Christin Müller
☰   Texts DE

Sebastian Stumpf in Conversation with Christin Müller

c.m. — Many of your works originate in the public space. Does this mean you are interested in using your presence to interrupt the existing flow of movements or in detecting gaps in the urban planning system?

s.st.  — I don’t think I’ve used my presence to interrupt a sequence of movements in any of my works to date. Rather, I try to keep the situation in which I take photographs and my own movements so open and casual that the space isn’t controlled in the way it is, say, on a film set. Passers-by, traffic, the important things in life take their course—just as they do in Bruegel’s painting of the fall of Icarus. Then there’s a brief disruption or aberration, which may be over again the next moment.
I’m interested by open spaces in urban situations, when the urban development plan isn’t fully resolved or has a blind spot. For me, these empty spots and places of transition have the potential of the unexpected.

c.m. — Do you see yourself as a figure who represents the observer?

s.st. — No, although possibilities for identification probably do exist, whether because the body in my pictures is usually seen from behind, or the movement often leads at first into the image space. I also think that it’s natural for the observer to develop a sense of movement for these actions, because they derive from basic everyday forms like walking, standing, lying, etc. and can be performed with a certain matter-of-factness. On the other hand, simple movements are executed in somewhat absurd or exposed situations, and there is no hint that anyone should be induced to behave in a similar way.
All the same, the act that is experienced as an aberration also seems to occur as a kind of reflex or lost instinct in our collective memory of movement—in the sense that many people may well feel or have felt an impulse at some point to jump off a bridge, climb a tree, or ignore a physical boundary.

c.m. — The titles of your groups of works and publications such as Leaving White Spaces, Never Really There, Leaving Again, or a way point to a vanishing from the image. What do you aim to achieve with this abandonment of the image space?

s.s. — First of all, as regards the alternation between presence and absence, we can make a distinction between site-specific projections, which have originated in various artistic spaces since 2004, and the works created in the public space. The concept, codes, and conventions of the White Cube as a pseudo-neutral, hermetic, disembodied space, which is at the same time meant to serve artists as a space for action, have always bewildered me and have triggered in me a kind of impulse to be active. It was a conflict. I wanted to show my works there and at the same time I felt uncomfortable.

────────────────

▶ Challenges:
1 – In the interview with Sebastian Stumpf, reproduce word for word the passage that begins at the words "All the same, the" and stops after "the image space?".
2 – According to the interview with Sebastian Stumpf, why is it natural for the observer to develop a sense of movement for the actions in his pictures?
3 – Pick up the interview with Sebastian Stumpf after its final sentence and continue it.

▶ Records:
────────────────

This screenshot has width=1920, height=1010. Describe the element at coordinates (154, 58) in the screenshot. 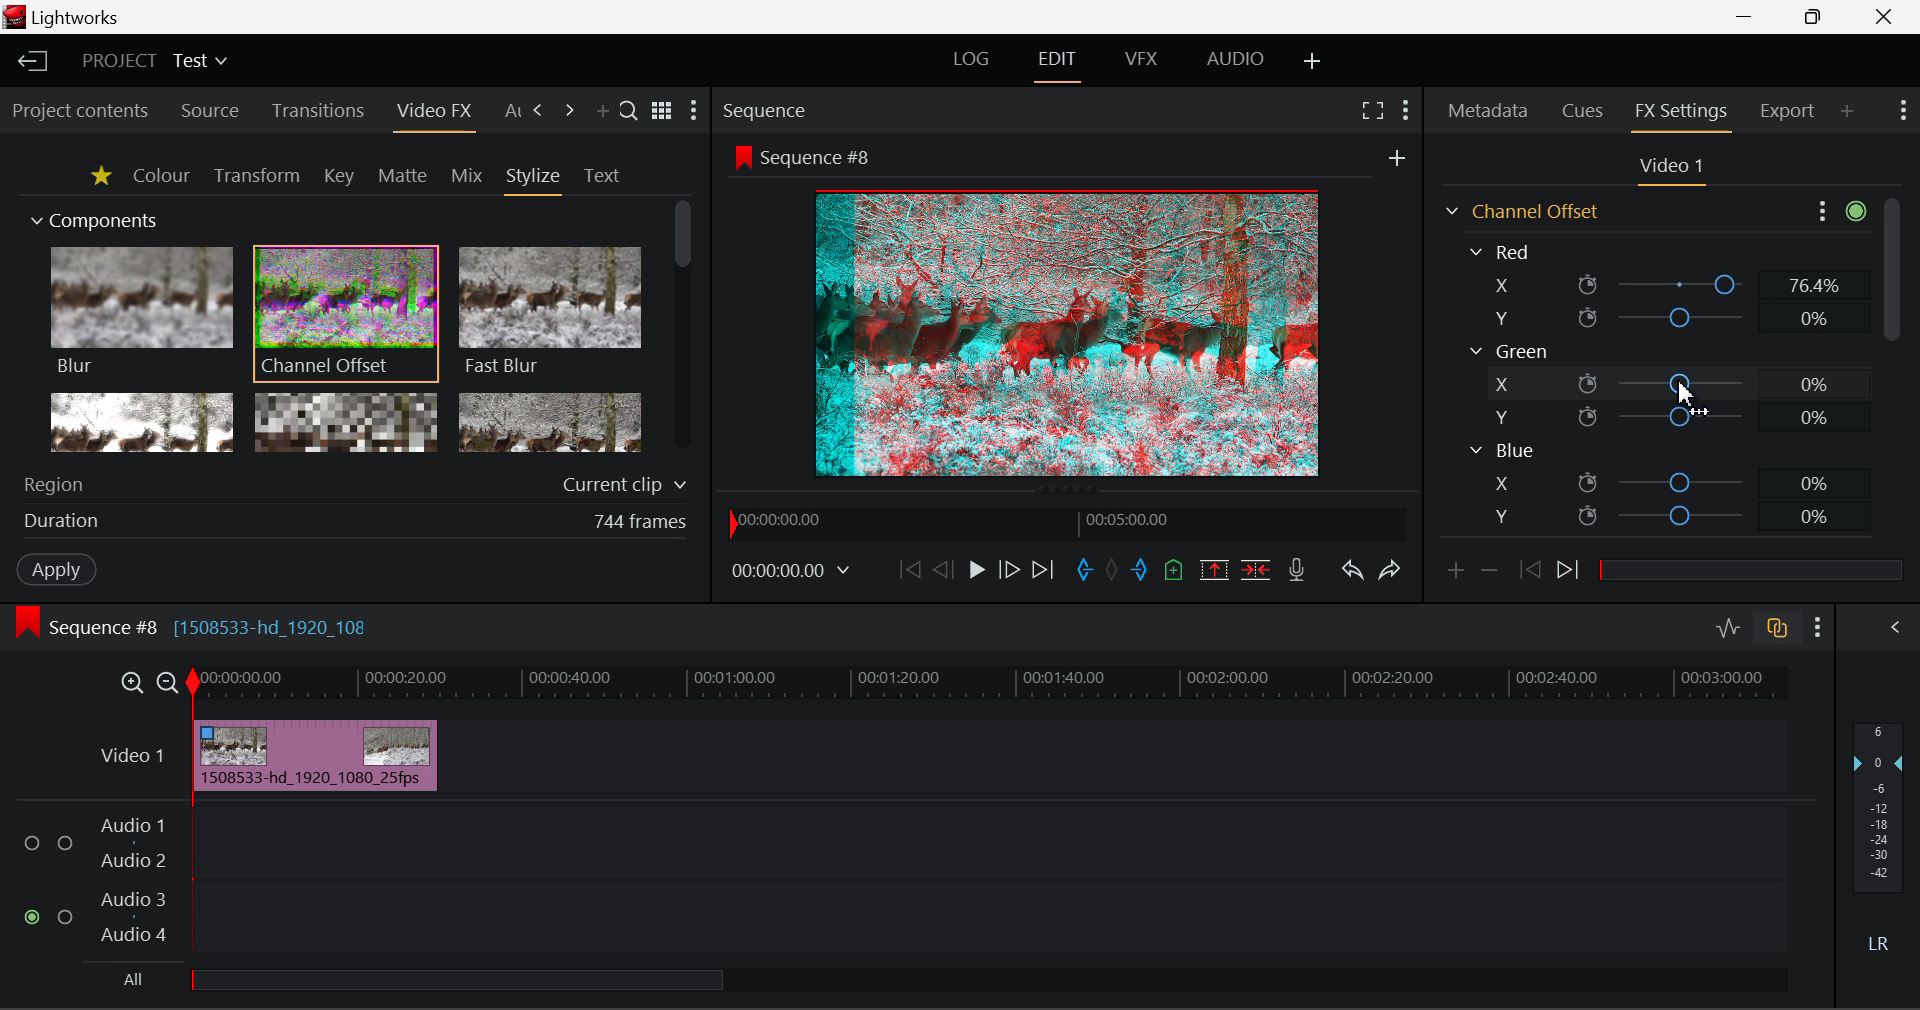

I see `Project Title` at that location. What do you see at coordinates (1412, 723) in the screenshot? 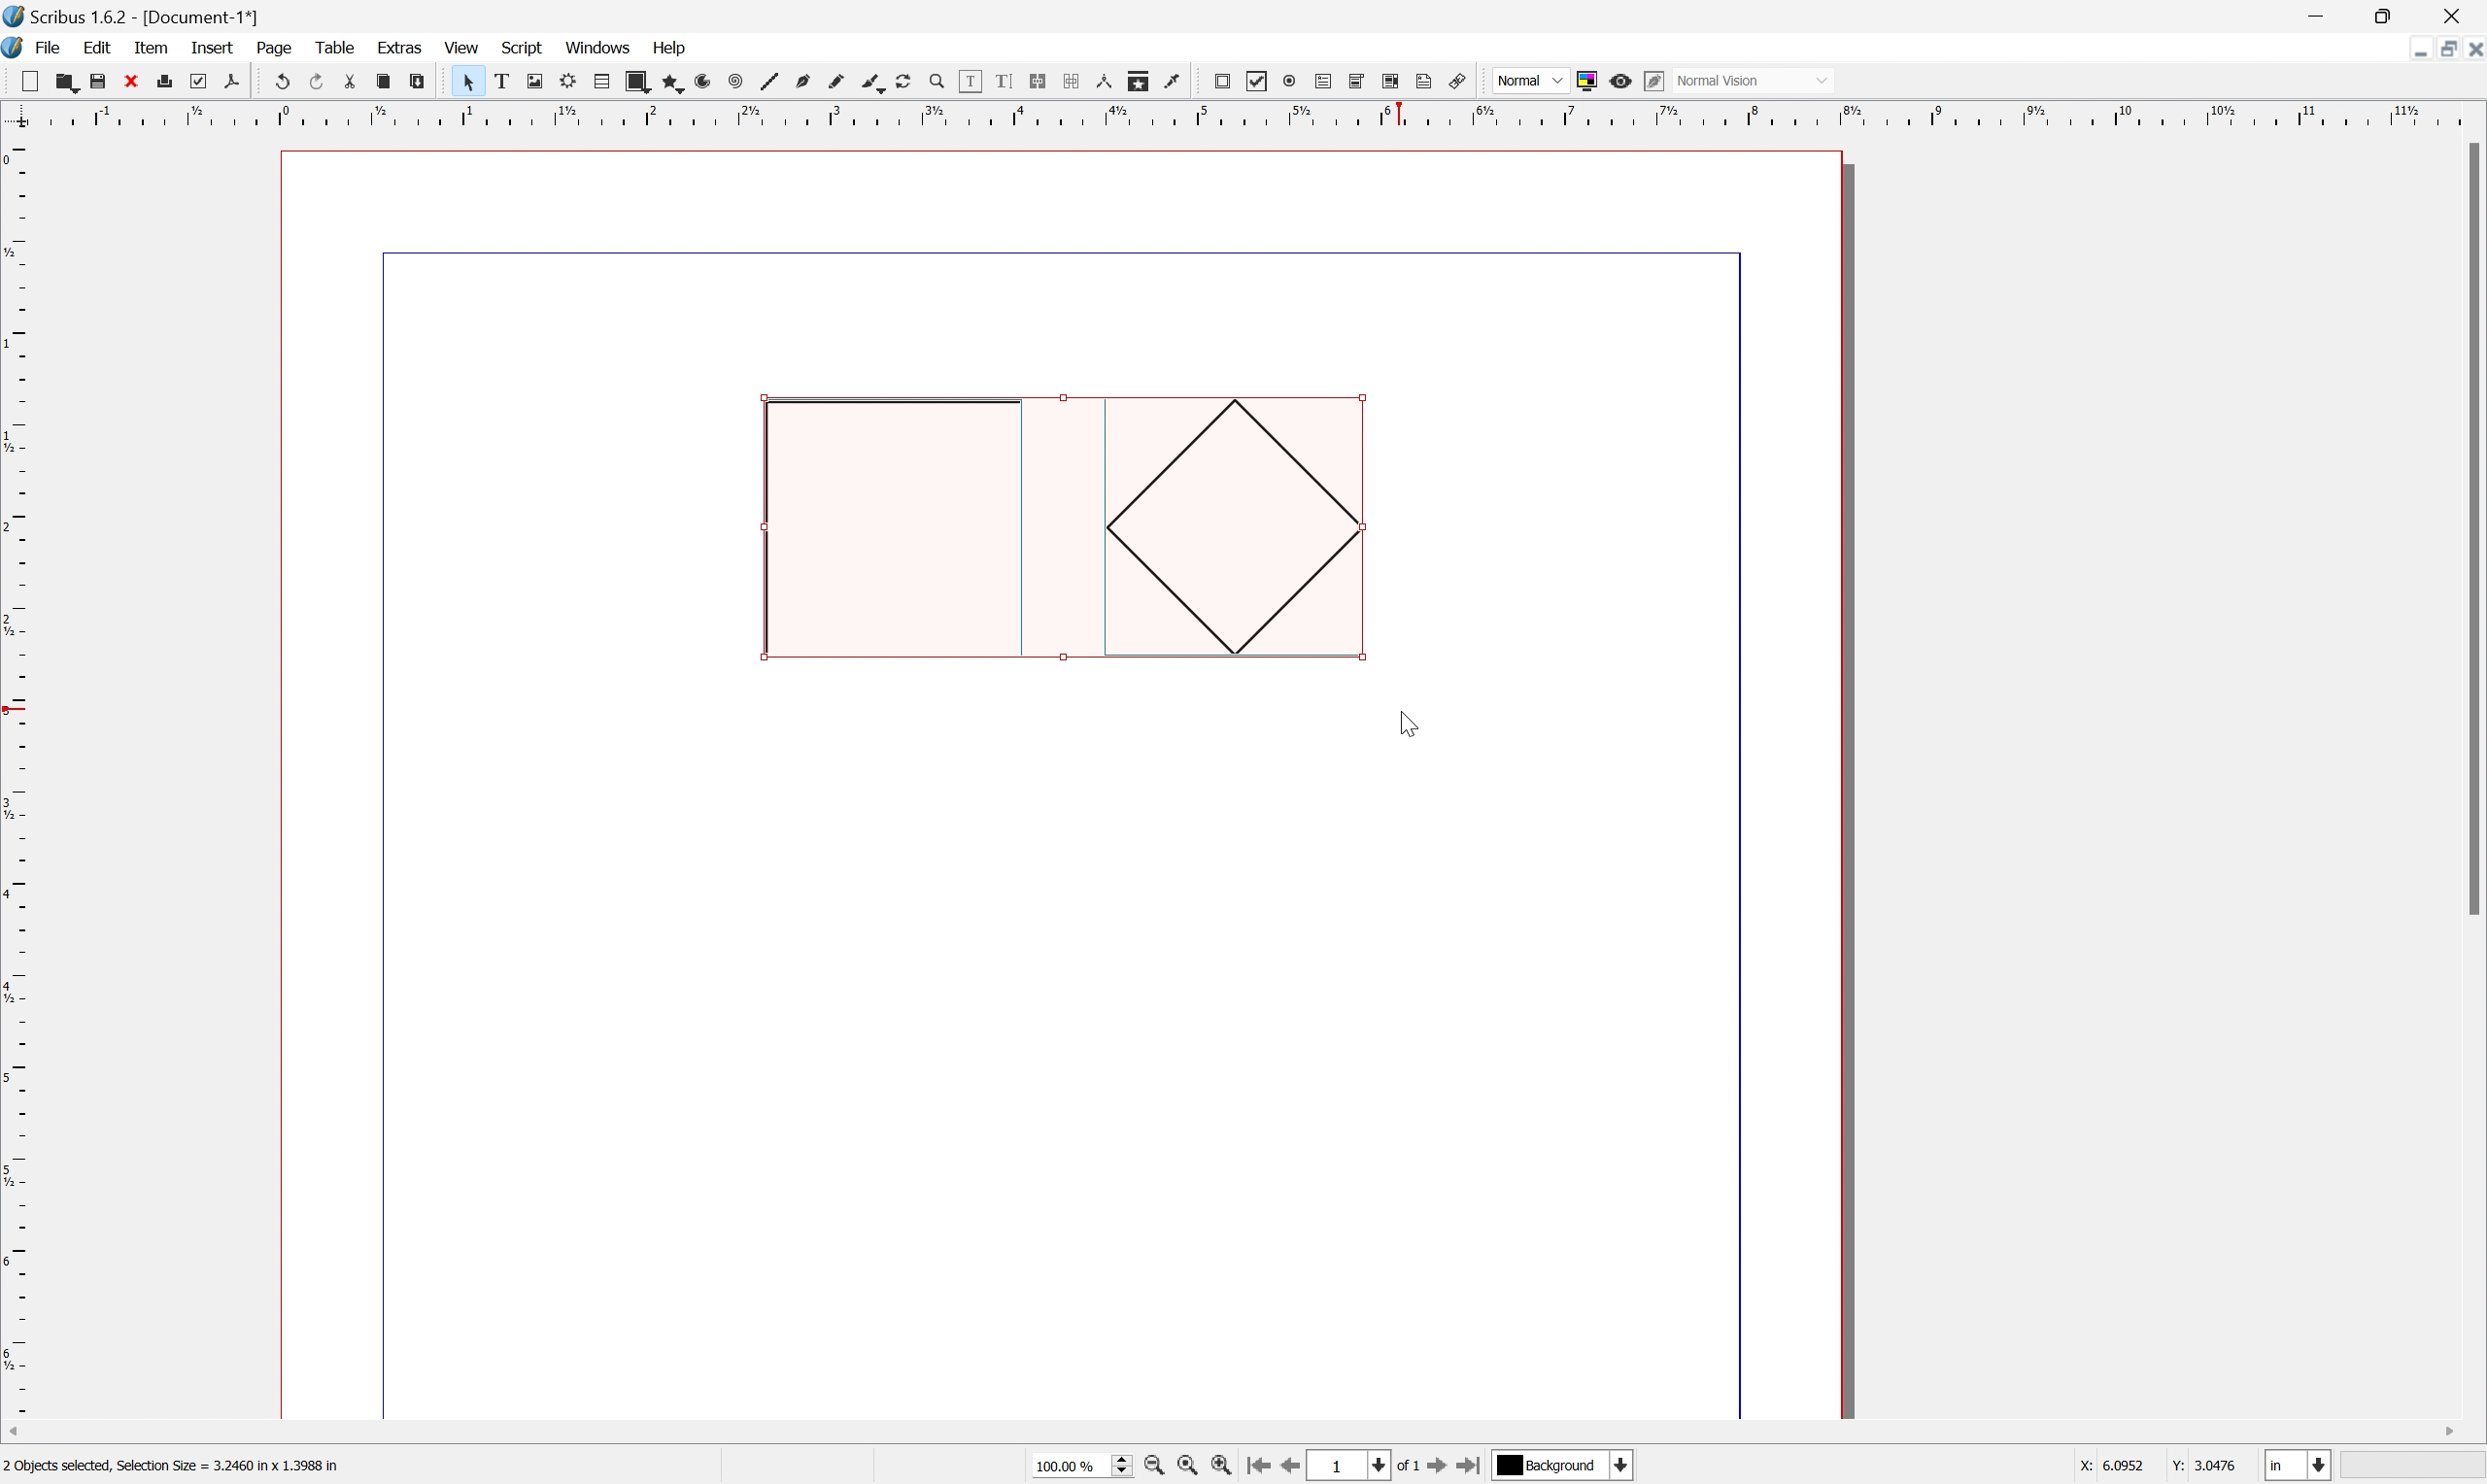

────────────────

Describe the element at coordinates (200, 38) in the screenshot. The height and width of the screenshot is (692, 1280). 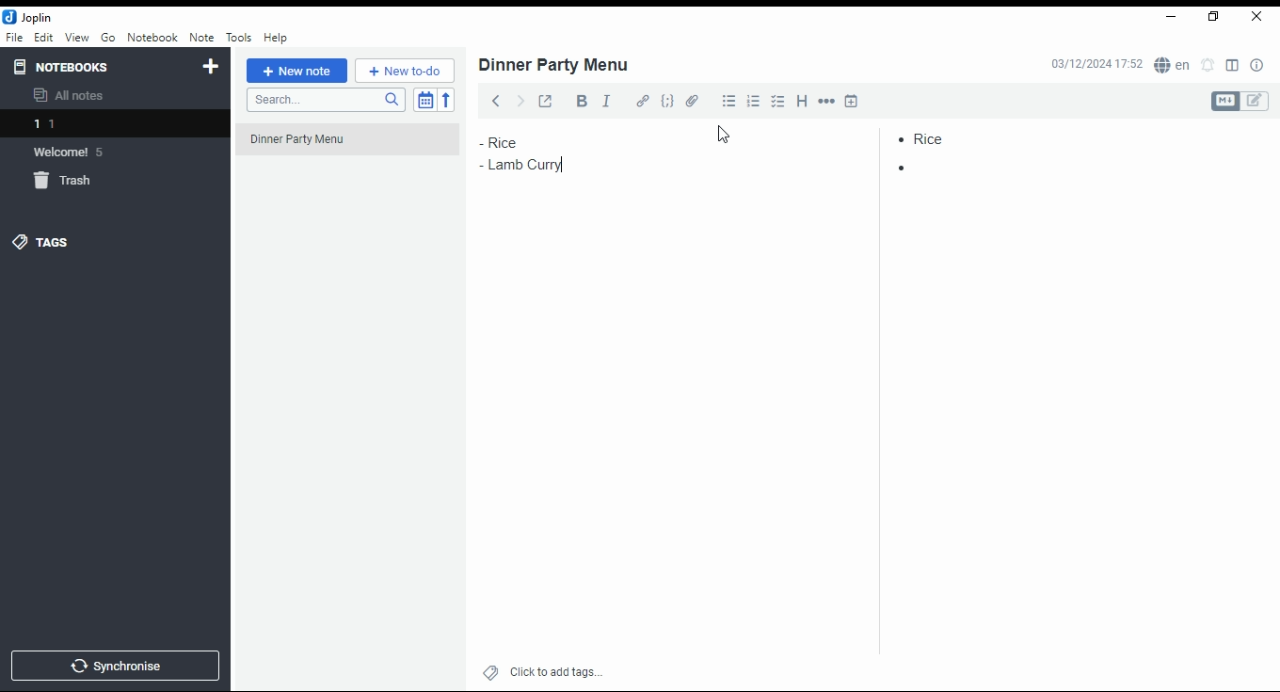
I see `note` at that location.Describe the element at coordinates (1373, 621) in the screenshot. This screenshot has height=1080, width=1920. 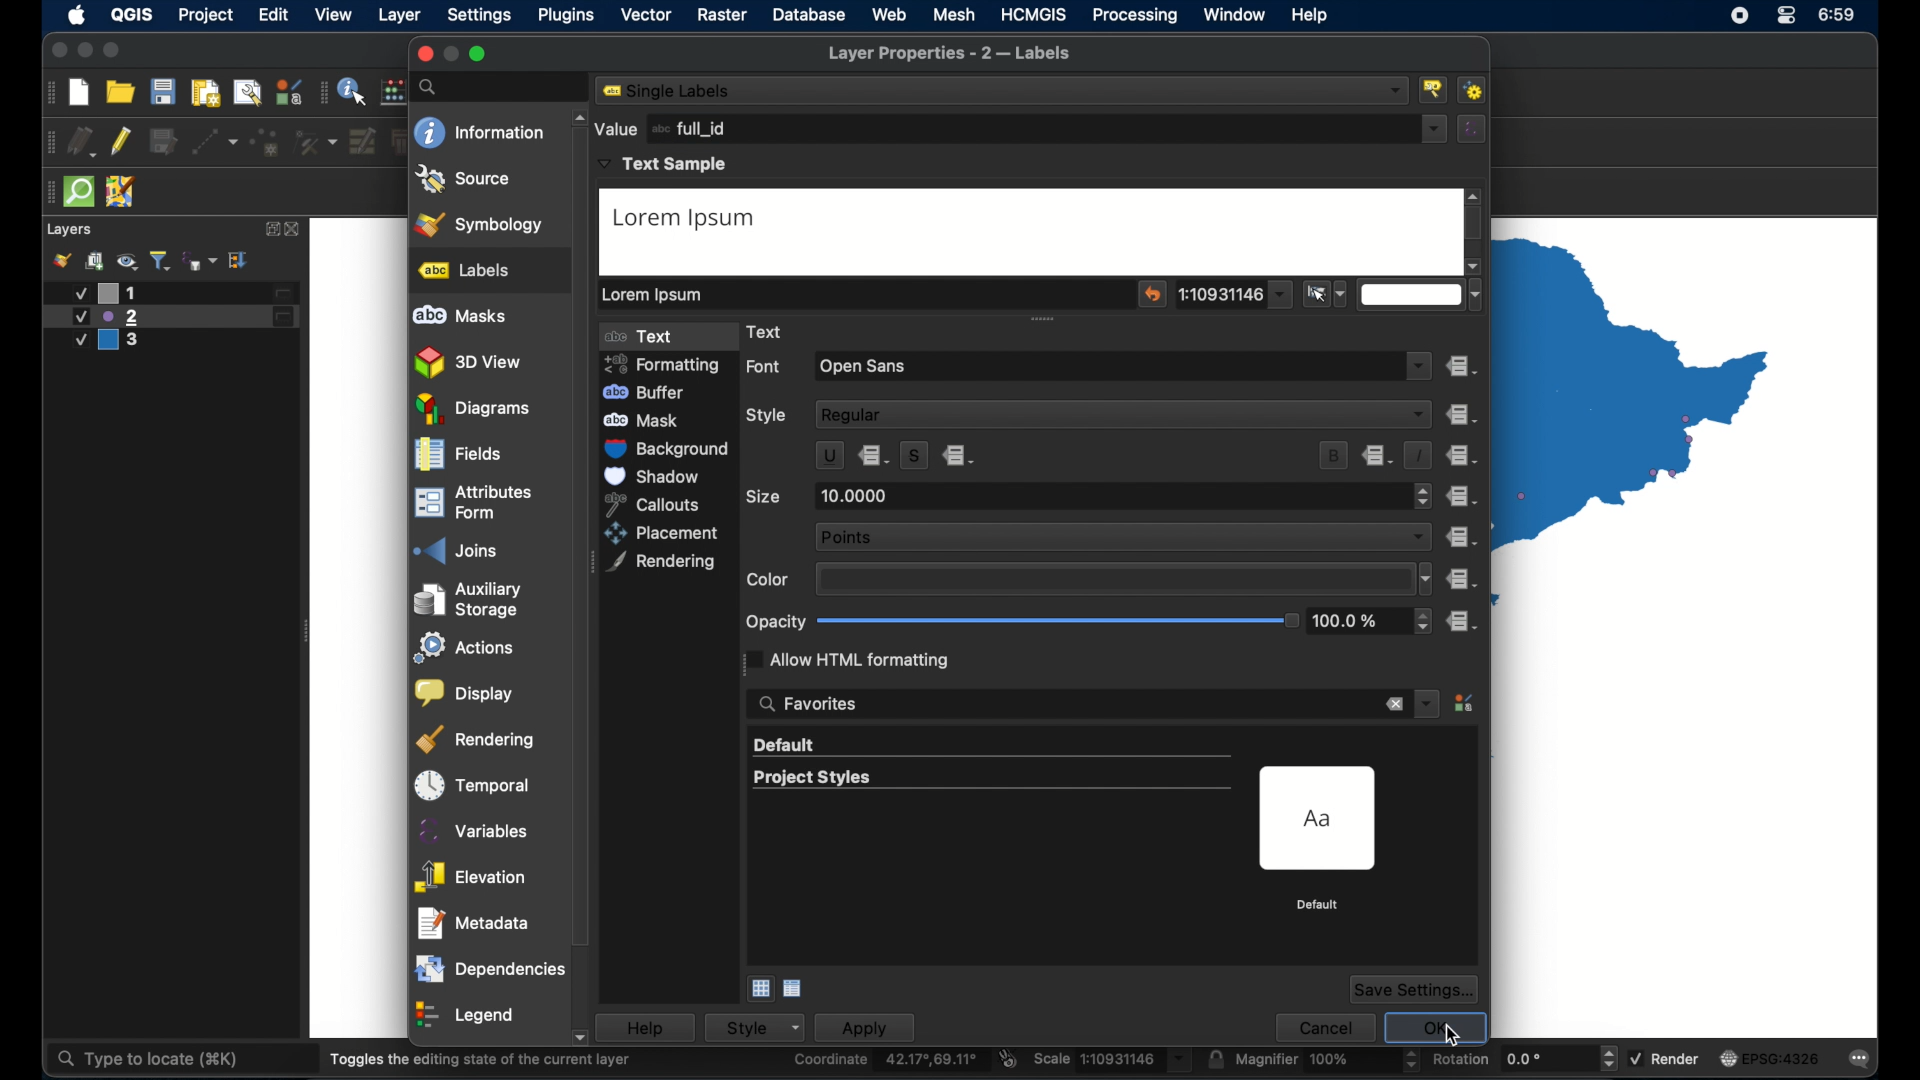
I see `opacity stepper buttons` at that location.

────────────────

▶ Responses to the exercise:
1 –
All the same, the act that is experienced as an aberration also seems to occur as a kind of reflex or lost instinct in our collective memory of movement—in the sense that many people may well feel or have felt an impulse at some point to jump off a bridge, climb a tree, or ignore a physical boundary.

c.m. — The titles of your groups of works and publications such as Leaving White Spaces, Never Really There, Leaving Again, or a way point to a vanishing from the image. What do you aim to achieve with this abandonment of the image space?

2 – The actions derive from basic everyday forms such as walking, standing, and lying. They can also be performed with a certain matter-of-factness.

3 –
The concept of public space, too, is showing signs of becoming domesticated. In comparison with a concept like “Street”, it suggests something artificial, imposed. In combination with privatization, commercialization, and the creation of megalomaniac urban structures, for me the space within the city creates another form of pressure to act. There the body is more like a small particle. In my works disappearance also takes place, as you say, at the level of the image: movements are often directed towards the edge of the picture or into its depths, even beneath the surface of the image or an element of the image. Despite my serial method of working, something abrupt is retained, a kind of delayed punch line. These moments of transition may reveal certain essential qualities and problems of spaces and their images.

c.m. — How do you deploy moments of repetition?

s.s. — In general, I am fascinated by repetition and variation as a basic principle of working with the camera in a typological way. One primary motif is photographed or filmed using comparable parameters, so that even small differences are perceptible. The absurdity, comedy, or even (dys)functionality of a situation also develops though the serial construction. In the case of the video projection Bäume (Trees, 2008), for example, you can see all possible kinds of small ornamental trees in a variety of urban contexts at different times of day and in different seasons. My movement consists in climbing up to the highest possible point in the fragile structure of the trees before anything snaps. In this way you can also see how the trees change shape in response to the weight of the body.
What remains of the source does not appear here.